Sheltered 2 meticulously selects elements from a multitude of other games with the selectivity of a cherry-picker picking cherries in an orchard full of particularly cherry-looking haemorrhoids and marries them together with the care and attention of a vicar marrying Kim Jong-un to a velociraptor. It takes aspects from The Sims franchise but getting into violent knife fights makes it a LOT easier to kill the characters under your control without resorting to removing any ladders from any swimming pools. There are bits of Sid Meier’s Civilisation games in there except without the troublesome ‘civilisation’ bits and a focus on the faction relationships and the existence of hexagons. There are also strong Fallout Shelter vibes but where the expectations coming from mimicking that entry in the Fallout series are subverted by Sheltered 2 being good.
In Sheltered 2 you control an emerging shelter-dwelling faction of survivors in a post-apocalyptic wasteland. Much like The Sims, each of your survivors has needs that must be fulfilled: food, water, hygiene, etc. You can either let your faction members deal with their needs themselves, dropping whatever tasks you’ve given them to go and get a drink or use the bathroom when they need to. Or, if you want them to only indulge their needs when you say so, you can go into a menu and turn off their free will, a piece of technology Jess Bezos is undoubtedly working on implanting into his warehouse workers as we speak.
However, unlike The Sims, where you can place a shower to deal with an infinite number of ablutions, everything is a lot more difficult to build and maintain in the resource-scarce wasteland of Sheltered 2. Loosely speaking, this is where the game borrows from Fallout Shelter, where you can expand your factions shelter by building rooms and populate those rooms with the vital pieces of equipment needed for survival.
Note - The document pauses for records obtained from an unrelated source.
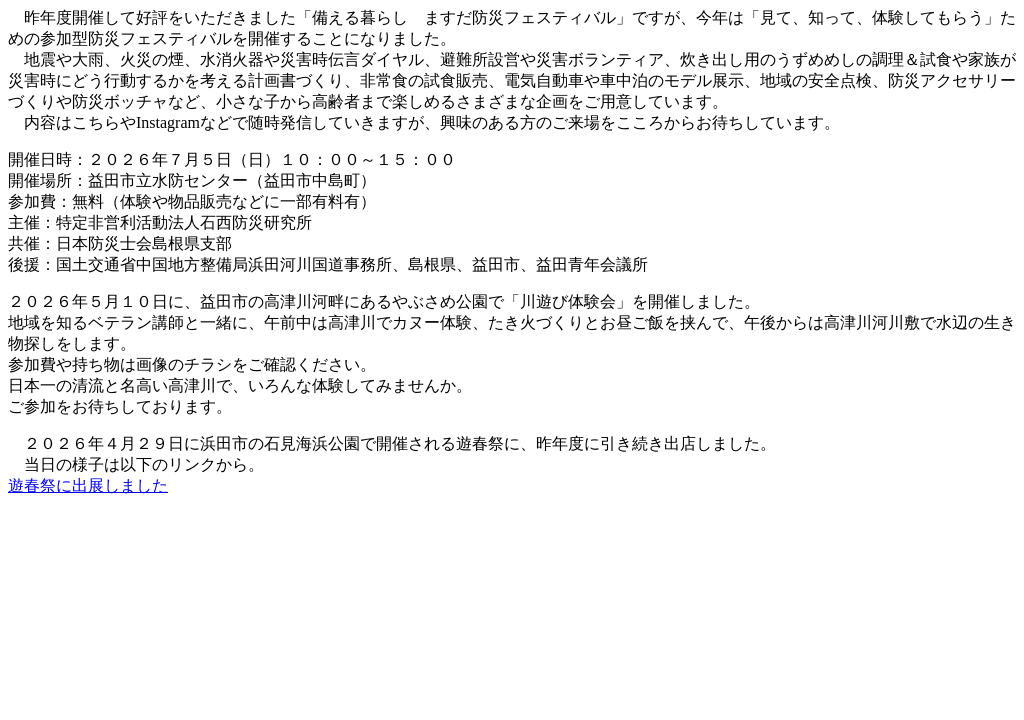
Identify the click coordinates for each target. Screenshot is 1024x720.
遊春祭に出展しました (88, 485)
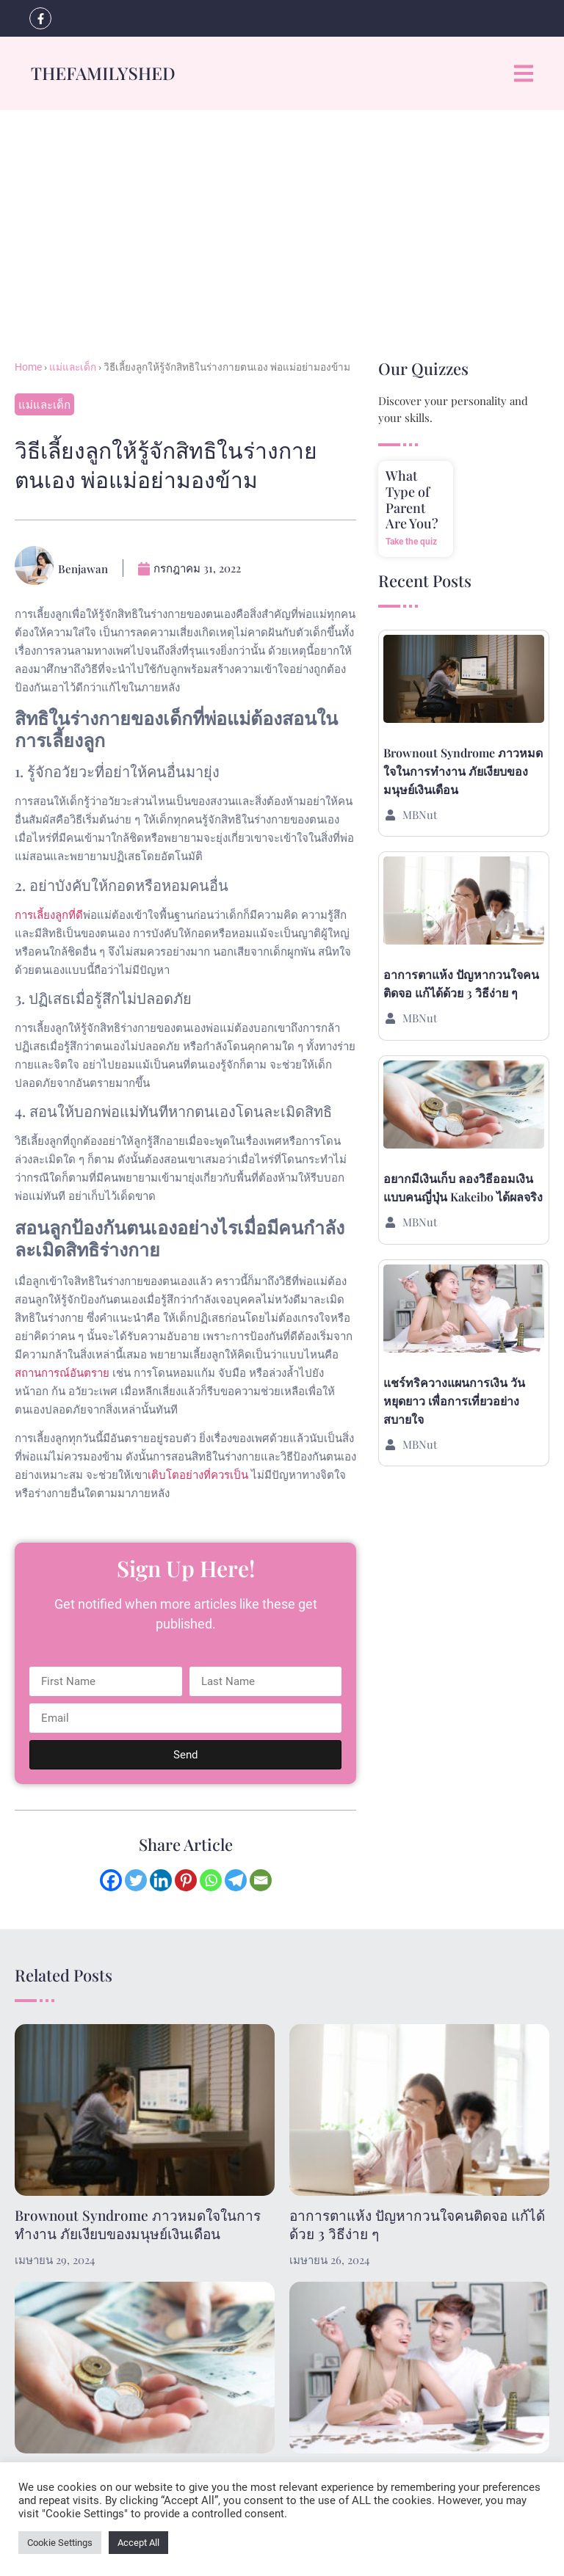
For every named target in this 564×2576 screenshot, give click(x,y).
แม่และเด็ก (72, 367)
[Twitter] (136, 1880)
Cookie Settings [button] (60, 2542)
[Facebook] (111, 1880)
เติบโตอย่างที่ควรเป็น (198, 1474)
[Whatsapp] (211, 1880)
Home (28, 367)
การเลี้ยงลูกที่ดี (49, 914)
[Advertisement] (282, 220)
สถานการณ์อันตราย (62, 1372)
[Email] (261, 1880)
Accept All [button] (138, 2542)
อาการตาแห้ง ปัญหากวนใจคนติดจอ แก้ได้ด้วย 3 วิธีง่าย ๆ (417, 2224)
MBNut (419, 814)
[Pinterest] (186, 1880)
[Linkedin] (161, 1880)
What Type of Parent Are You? (412, 499)
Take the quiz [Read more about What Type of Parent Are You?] (411, 541)
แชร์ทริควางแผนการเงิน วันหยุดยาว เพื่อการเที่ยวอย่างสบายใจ (454, 1401)
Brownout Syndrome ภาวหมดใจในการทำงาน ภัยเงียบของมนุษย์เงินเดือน (463, 771)
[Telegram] (236, 1880)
After all, a survivor is going to struggle to empty their hygiene meter without a shower and some of those little soaps from a fancy hotel. They’ll need food to empty their hunger meter but what happens when the vault runs out? They could build a snare to catch rabbits but what are they going to make that out of? You’ll need resources to build and repair the stuff your survivors need to continue being survivors. This is where you’ll need to leave the relative comfort of the underground shelter and go on expeditions to raid (hopefully) abandoned locations for resources.
To set up an expedition you need to choose who you’re going to send, what they’re going to take and where they’re going to go on a hex-like map. There’s a risk-reward system here. You can send your whole faction but then there’s nobody around to defend the shelter against attackers, the place will slowly degrade without people to maintain it and, when your away team returns, everyone will need to fulfil all of their needs all at once. But the benefit of sending more people is a greater amount of inventory space to bring resources back to base and more hands/knives/bees available to fight off any violent locals you might run into. I found the best early-game tactic was to send out Matthew, the most expendable member of my faction, with a very specific shopping list of resources to bring back and minimal survival rations in case he did get jumped by overwhelming combatants.
There are a range of likely looking combatants roaming the wasteland but a significant portion of those potential opponents are made up of other factions. However, you don’t have to be enemies with those factions. Much like the Civilisation games, once you’ve encountered another faction by bumping into one of their expeditions in the wild, you can talk with them via the shelter’s radio. Those relations can become unfriendly very quickly but if you manage to keep them on-side by trading resources and building your trust with them by completing loyalty missions, you can build up some strong allegiances with the groups with whom you’re sharing the wasteland. Alternatively, you can send Matthew into their main base and attack the faction leaders armed only with brass knuckles and a plucky disposition. This isn’t advisable.
As for the combat, I won’t go into too much detail here as I tried to avoid it and be as peaceful as possible (attempted assassination aside) and I wouldn’t say the combat system is a main thrust of the game. That said, it is more than competent. The combat is turn-based and you have several options for what to do on your turn depending on your equipped weapons, your character’s skills and your available stamina. Your odds will be significantly increased with a larger party, just by virtue of having more turns per enemy turn. There isn’t anything particularly groundbreaking here but what’s there is challenging, fun and solidly put together.
As much as there are a lot of similarities in mechanics to other games, Sheltered 2 brings them together in a way that is more than the sum of its parts. There’s a complex collection of game mechanics on offer here, bridging base-building, survival and exploration in a way that each mechanic complements the others like a wine pairing with a boeuf bourguignon. There is a comfortable sense of familiarity in Sheltered 2 which it manages without throwing away the crucial factors of novelty and intrigue. Now, if you’ll excuse me I have some tense relations with a faction to repair while arranging a funeral for Matthew. Well, what’s left of him.